Selon un arrêté du 29 août 2018, le maire de la commune de X a délivré à Y un permis de construire pour la construction de trois immeubles de logements.
Par courrier du 23 octobre 2018, M. Z, riverain du terrain d’assiette du projet, a intenté un recours gracieux rejeté par décision du maire de X du 8 novembre 2018.
Selon une requête enregistrée le 23 janvier 2019 au greffe du Tribunal administratif de Bordeaux sous le n° 1900319, M. Z a demandé l’annulation de l’arrêté du 29 août 2018, ensemble la décision de rejet de son recours gracieux.

Par arrêté du 15 juillet 2019, le maire de X a délivré à Y un permis de construire modificatif.
M. Z demande l’annulation de cette dernière décision dans le cadre d’une instance distincte de la requête contre l’annulation de l’arrêté du 29 août 2018, ensemble la décision de rejet de son recours gracieux.

Aux termes de l’article L. 600-5-2 du code de l’urbanisme, applicable aux instances en cours au 1er janvier 2019 : « Lorsqu’un permis modificatif, une décision modificative ou une mesure de régularisation intervient au cours d’une instance portant sur un recours dirigé contre le permis de construire, de démolir ou d’aménager initialement délivré ou contre la décision de non-opposition à déclaration préalable initialement obtenue et que ce permis modificatif, cette décision modificative ou cette mesure de régularisation ont été communiqués aux parties à cette instance, la légalité de cet acte ne peut être contestée par les parties que dans le cadre de cette même instance. ».
En l’espèce, il ressort des pièces du dossier que par arrêté du 29 août 2018, le maire de X a délivré un permis de construire à Y.
M. Z a formé, par une requête distincte enregistrée sous le n° 1900319 un recours en annulation contre ce permis de construire initial.
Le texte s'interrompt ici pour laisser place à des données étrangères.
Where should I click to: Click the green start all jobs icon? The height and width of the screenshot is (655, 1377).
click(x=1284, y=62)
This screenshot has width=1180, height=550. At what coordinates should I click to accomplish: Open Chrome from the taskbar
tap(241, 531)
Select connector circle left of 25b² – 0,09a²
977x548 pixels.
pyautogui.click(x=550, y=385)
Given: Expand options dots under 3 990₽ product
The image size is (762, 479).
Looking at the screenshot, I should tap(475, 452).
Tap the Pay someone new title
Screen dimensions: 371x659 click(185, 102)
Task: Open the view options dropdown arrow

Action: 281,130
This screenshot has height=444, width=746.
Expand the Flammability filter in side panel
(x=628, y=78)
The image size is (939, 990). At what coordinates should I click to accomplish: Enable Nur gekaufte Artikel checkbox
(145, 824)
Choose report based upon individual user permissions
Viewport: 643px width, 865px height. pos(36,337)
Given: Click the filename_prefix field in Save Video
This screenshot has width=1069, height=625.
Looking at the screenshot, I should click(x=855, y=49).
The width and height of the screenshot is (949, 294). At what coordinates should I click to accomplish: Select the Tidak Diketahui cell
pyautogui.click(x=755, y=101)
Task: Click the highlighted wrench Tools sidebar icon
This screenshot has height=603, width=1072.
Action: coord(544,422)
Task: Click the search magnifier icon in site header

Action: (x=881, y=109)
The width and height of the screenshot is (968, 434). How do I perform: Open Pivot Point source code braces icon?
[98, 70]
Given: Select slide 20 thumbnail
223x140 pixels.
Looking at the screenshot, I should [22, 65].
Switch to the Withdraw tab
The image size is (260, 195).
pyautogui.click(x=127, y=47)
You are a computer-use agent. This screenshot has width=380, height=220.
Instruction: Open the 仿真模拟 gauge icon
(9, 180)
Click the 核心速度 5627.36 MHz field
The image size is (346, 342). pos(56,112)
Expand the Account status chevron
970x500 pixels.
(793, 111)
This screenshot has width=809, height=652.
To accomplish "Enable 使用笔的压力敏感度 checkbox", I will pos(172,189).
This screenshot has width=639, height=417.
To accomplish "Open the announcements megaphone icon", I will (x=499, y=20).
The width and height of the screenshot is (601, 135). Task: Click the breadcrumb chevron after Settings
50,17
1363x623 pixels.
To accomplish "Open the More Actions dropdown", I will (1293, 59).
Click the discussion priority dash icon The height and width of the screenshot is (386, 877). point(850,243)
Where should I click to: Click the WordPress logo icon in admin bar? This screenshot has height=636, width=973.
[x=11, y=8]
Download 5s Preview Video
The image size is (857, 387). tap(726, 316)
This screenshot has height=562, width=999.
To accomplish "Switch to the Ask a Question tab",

Le permis de construire modificatif litigieux du 15 juillet 2019 est intervenu au cours de l’instance relative au recours dirigé contre le permis de construire initialement délivré et a été communiqué aux requérants dans le cadre de l’instance n° 1900319.

Ainsi, en application des dispositions précitées de l’article L. 600-5-2 du code de l’urbanisme, la légalité de cet acte ne peut être contestée que dans le cadre de l’instance introduite contre le permis de construire initial. Ce qui n’était pas en l’espèce.

Par suite, la requête tendant à l’annulation du permis modificatif a été déclarée irrecevable et a été rejetée.